→ PROVIDED RECORDS
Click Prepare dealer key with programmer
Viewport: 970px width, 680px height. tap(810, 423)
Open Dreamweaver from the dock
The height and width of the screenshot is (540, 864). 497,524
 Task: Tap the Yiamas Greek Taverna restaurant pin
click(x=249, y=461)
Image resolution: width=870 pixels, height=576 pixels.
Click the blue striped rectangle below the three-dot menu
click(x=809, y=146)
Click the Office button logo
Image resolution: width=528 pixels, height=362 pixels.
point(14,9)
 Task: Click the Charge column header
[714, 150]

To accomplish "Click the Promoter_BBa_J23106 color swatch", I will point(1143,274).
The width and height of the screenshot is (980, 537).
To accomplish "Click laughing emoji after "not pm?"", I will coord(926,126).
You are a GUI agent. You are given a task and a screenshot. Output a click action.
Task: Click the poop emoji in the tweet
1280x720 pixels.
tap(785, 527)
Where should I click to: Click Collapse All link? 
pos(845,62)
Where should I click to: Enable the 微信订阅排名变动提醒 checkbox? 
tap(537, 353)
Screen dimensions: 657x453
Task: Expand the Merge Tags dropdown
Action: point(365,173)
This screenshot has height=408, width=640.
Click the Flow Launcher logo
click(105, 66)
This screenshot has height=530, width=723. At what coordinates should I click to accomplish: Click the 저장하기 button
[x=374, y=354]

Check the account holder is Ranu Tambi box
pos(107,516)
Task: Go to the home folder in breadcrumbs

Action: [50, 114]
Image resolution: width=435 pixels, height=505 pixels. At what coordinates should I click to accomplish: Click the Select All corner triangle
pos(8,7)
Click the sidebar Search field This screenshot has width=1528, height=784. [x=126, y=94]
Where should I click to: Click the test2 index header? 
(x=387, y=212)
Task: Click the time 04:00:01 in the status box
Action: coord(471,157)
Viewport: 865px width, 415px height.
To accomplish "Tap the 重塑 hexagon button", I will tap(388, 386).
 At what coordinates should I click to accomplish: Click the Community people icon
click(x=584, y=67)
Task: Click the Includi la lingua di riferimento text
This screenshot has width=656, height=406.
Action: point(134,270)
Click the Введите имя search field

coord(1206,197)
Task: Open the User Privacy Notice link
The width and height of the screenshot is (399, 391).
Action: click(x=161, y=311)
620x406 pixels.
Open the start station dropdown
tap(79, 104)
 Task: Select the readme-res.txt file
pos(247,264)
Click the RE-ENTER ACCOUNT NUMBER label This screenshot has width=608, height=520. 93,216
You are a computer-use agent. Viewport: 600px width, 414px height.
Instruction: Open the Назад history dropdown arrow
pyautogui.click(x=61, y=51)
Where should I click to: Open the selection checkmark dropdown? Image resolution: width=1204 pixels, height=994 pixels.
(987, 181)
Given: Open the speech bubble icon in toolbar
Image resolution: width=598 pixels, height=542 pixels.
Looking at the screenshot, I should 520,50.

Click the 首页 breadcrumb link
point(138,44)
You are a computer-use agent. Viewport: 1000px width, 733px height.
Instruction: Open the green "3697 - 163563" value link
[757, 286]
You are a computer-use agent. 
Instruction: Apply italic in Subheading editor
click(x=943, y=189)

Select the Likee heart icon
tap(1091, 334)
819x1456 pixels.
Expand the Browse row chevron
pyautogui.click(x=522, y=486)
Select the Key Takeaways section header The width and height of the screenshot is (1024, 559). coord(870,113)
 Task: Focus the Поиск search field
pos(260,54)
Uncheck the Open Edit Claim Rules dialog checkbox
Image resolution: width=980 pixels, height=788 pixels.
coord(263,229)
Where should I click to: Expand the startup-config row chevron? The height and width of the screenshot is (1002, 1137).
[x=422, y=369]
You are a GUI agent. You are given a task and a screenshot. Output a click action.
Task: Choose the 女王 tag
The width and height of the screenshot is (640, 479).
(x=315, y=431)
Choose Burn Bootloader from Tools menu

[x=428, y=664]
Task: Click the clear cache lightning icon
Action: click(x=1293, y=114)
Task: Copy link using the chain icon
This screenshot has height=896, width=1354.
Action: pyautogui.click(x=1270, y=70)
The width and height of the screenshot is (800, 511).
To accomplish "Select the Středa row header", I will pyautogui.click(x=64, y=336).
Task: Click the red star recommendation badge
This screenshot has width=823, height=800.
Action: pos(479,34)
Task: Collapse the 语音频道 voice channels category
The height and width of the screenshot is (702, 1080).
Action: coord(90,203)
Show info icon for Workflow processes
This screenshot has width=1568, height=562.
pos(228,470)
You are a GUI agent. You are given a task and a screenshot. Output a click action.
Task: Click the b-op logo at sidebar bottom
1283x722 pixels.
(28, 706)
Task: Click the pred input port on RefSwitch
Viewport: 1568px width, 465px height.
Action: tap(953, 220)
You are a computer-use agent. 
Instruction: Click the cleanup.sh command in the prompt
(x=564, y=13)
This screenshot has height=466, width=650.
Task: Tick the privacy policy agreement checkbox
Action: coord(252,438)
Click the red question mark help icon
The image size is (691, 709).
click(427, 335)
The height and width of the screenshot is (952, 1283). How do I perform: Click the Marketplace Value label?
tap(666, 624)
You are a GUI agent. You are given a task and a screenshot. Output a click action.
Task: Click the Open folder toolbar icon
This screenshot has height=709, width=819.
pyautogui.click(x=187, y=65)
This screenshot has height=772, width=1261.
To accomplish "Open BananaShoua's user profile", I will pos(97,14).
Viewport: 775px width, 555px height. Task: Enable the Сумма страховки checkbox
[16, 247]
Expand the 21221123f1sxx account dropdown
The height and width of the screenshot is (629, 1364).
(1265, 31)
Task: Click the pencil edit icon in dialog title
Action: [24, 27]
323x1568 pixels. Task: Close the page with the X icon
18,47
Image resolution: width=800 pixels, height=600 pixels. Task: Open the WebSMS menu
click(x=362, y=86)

→ TASK OBJECTIVE
Could you produce an exact copy of the whole listing?

→ WRITTEN RESPONSE
Click Prepare dealer key with programmer
Viewport: 970px width, 680px height. tap(810, 423)
Open Dreamweaver from the dock
The height and width of the screenshot is (540, 864). 497,524
 Task: Tap the Yiamas Greek Taverna restaurant pin
click(x=249, y=461)
Image resolution: width=870 pixels, height=576 pixels.
Click the blue striped rectangle below the three-dot menu
click(x=809, y=146)
Click the Office button logo
Image resolution: width=528 pixels, height=362 pixels.
point(14,9)
 Task: Click the Charge column header
[714, 150]

To accomplish "Click the Promoter_BBa_J23106 color swatch", I will point(1143,274).
The width and height of the screenshot is (980, 537).
To accomplish "Click laughing emoji after "not pm?"", I will coord(926,126).
You are a GUI agent. You are given a task and a screenshot. Output a click action.
Task: Click the poop emoji in the tweet
1280x720 pixels.
tap(785, 527)
Where should I click to: Click Collapse All link? 
pos(845,62)
Where should I click to: Enable the 微信订阅排名变动提醒 checkbox? 
tap(537, 353)
Screen dimensions: 657x453
Task: Expand the Merge Tags dropdown
Action: point(365,173)
This screenshot has height=408, width=640.
Click the Flow Launcher logo
click(105, 66)
This screenshot has height=530, width=723. At what coordinates should I click to accomplish: Click the 저장하기 button
[x=374, y=354]

Check the account holder is Ranu Tambi box
pos(107,516)
Task: Go to the home folder in breadcrumbs

Action: [50, 114]
Image resolution: width=435 pixels, height=505 pixels. At what coordinates should I click to accomplish: Click the Select All corner triangle
pos(8,7)
Click the sidebar Search field This screenshot has width=1528, height=784. [x=126, y=94]
Where should I click to: Click the test2 index header? 
(x=387, y=212)
Task: Click the time 04:00:01 in the status box
Action: coord(471,157)
Viewport: 865px width, 415px height.
To accomplish "Tap the 重塑 hexagon button", I will tap(388, 386).
 At what coordinates should I click to accomplish: Click the Community people icon
click(x=584, y=67)
Task: Click the Includi la lingua di riferimento text
This screenshot has width=656, height=406.
Action: point(134,270)
Click the Введите имя search field

coord(1206,197)
Task: Open the User Privacy Notice link
The width and height of the screenshot is (399, 391).
Action: click(x=161, y=311)
620x406 pixels.
Open the start station dropdown
tap(79, 104)
 Task: Select the readme-res.txt file
pos(247,264)
Click the RE-ENTER ACCOUNT NUMBER label This screenshot has width=608, height=520. 93,216
You are a computer-use agent. Viewport: 600px width, 414px height.
Instruction: Open the Назад history dropdown arrow
pyautogui.click(x=61, y=51)
Where should I click to: Open the selection checkmark dropdown? Image resolution: width=1204 pixels, height=994 pixels.
(987, 181)
Given: Open the speech bubble icon in toolbar
Image resolution: width=598 pixels, height=542 pixels.
Looking at the screenshot, I should 520,50.

Click the 首页 breadcrumb link
point(138,44)
You are a computer-use agent. Viewport: 1000px width, 733px height.
Instruction: Open the green "3697 - 163563" value link
[757, 286]
You are a computer-use agent. 
Instruction: Apply italic in Subheading editor
click(x=943, y=189)

Select the Likee heart icon
tap(1091, 334)
819x1456 pixels.
Expand the Browse row chevron
pyautogui.click(x=522, y=486)
Select the Key Takeaways section header The width and height of the screenshot is (1024, 559). coord(870,113)
 Task: Focus the Поиск search field
pos(260,54)
Uncheck the Open Edit Claim Rules dialog checkbox
Image resolution: width=980 pixels, height=788 pixels.
coord(263,229)
Where should I click to: Expand the startup-config row chevron? The height and width of the screenshot is (1002, 1137).
[x=422, y=369]
You are a GUI agent. You are given a task and a screenshot. Output a click action.
Task: Choose the 女王 tag
The width and height of the screenshot is (640, 479).
(x=315, y=431)
Choose Burn Bootloader from Tools menu

[x=428, y=664]
Task: Click the clear cache lightning icon
Action: click(x=1293, y=114)
Task: Copy link using the chain icon
This screenshot has height=896, width=1354.
Action: pyautogui.click(x=1270, y=70)
The width and height of the screenshot is (800, 511).
To accomplish "Select the Středa row header", I will pyautogui.click(x=64, y=336).
Task: Click the red star recommendation badge
This screenshot has width=823, height=800.
Action: pos(479,34)
Task: Collapse the 语音频道 voice channels category
The height and width of the screenshot is (702, 1080).
Action: coord(90,203)
Show info icon for Workflow processes
This screenshot has width=1568, height=562.
pos(228,470)
You are a GUI agent. You are given a task and a screenshot. Output a click action.
Task: Click the b-op logo at sidebar bottom
1283x722 pixels.
(28, 706)
Task: Click the pred input port on RefSwitch
Viewport: 1568px width, 465px height.
Action: tap(953, 220)
You are a computer-use agent. 
Instruction: Click the cleanup.sh command in the prompt
(x=564, y=13)
This screenshot has height=466, width=650.
Task: Tick the privacy policy agreement checkbox
Action: coord(252,438)
Click the red question mark help icon
The image size is (691, 709).
click(427, 335)
The height and width of the screenshot is (952, 1283). How do I perform: Click the Marketplace Value label?
tap(666, 624)
You are a GUI agent. You are given a task and a screenshot. Output a click action.
Task: Click the Open folder toolbar icon
This screenshot has height=709, width=819.
pyautogui.click(x=187, y=65)
This screenshot has height=772, width=1261.
To accomplish "Open BananaShoua's user profile", I will pos(97,14).
Viewport: 775px width, 555px height. Task: Enable the Сумма страховки checkbox
[16, 247]
Expand the 21221123f1sxx account dropdown
The height and width of the screenshot is (629, 1364).
(1265, 31)
Task: Click the pencil edit icon in dialog title
Action: [24, 27]
323x1568 pixels. Task: Close the page with the X icon
18,47
Image resolution: width=800 pixels, height=600 pixels. Task: Open the WebSMS menu
click(x=362, y=86)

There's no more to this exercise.